While previous reconciliation attempts have failed, years of global isolation and steadily worsening conditions in Gaza have pushed Hamas toward compromise.

In September, Hamas has come to accept the return of the Authority under the pressure of the big neighbouring egypt, disappointments diplomatic of his ally of qatar and a severe turn of the screw given financial by the president of the Authority, Mahmoud Abbas.

Gaza: Prime Minister Rami Al Hamdallah chaired the first meeting of the Palestinian cabinet in the Gaza Strip for three years on Tuesday, in a move towards reconciliation between the mainstream Fatah party and Hamas. During a visit to Israel's border with the Gaza Strip in August, Greenblatt said that "it is clear that the Palestinian Authority must renew its role in managing the Gaza Strip, because Hamas has severely harmed the residents and failed to meet their most basic needs".

"We are here to turn the page on division, restore the national project to its correct direction and establish the [Palestinian] state", he said.

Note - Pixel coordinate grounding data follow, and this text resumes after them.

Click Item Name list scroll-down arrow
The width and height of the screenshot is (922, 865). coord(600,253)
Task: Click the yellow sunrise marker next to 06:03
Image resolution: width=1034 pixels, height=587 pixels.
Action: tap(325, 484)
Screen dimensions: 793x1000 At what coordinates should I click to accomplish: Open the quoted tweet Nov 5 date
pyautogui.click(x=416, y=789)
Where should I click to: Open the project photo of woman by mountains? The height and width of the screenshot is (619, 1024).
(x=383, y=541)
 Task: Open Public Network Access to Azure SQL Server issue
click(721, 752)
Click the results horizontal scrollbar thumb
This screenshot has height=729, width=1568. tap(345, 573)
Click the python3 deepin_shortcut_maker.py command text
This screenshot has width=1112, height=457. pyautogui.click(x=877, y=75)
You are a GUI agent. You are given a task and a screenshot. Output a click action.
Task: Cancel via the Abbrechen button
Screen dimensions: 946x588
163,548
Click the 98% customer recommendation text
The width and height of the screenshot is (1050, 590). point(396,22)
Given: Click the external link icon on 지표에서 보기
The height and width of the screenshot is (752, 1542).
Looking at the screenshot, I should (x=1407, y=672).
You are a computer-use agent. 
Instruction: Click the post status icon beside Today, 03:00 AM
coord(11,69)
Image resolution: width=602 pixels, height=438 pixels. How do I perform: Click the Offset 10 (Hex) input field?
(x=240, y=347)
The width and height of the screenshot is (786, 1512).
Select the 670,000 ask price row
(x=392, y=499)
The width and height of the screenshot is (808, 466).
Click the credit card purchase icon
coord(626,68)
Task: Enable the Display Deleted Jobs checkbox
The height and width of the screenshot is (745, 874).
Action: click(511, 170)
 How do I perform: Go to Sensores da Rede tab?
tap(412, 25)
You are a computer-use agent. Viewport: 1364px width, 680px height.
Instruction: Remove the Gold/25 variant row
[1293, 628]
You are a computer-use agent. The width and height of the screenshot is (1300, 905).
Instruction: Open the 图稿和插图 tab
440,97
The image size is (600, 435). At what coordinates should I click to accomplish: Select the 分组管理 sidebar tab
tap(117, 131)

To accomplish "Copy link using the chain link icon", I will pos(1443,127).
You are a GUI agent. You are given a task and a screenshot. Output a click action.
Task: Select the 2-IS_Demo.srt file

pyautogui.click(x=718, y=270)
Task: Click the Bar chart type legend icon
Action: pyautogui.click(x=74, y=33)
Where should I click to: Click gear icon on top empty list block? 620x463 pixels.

"The government does not have a magic wand", he told reporters. Egypt is overseeing the effort to bring the two factions together and the parties are scheduled to hold talks in Cairo next week on the details of the unity bid.

He also said the reconciliation will require "hard efforts, time, patience, and wisdom". His ministers are expected to begin taking over government ministries Tuesday, with negotiations in Cairo on more hard issues in the coming weeks.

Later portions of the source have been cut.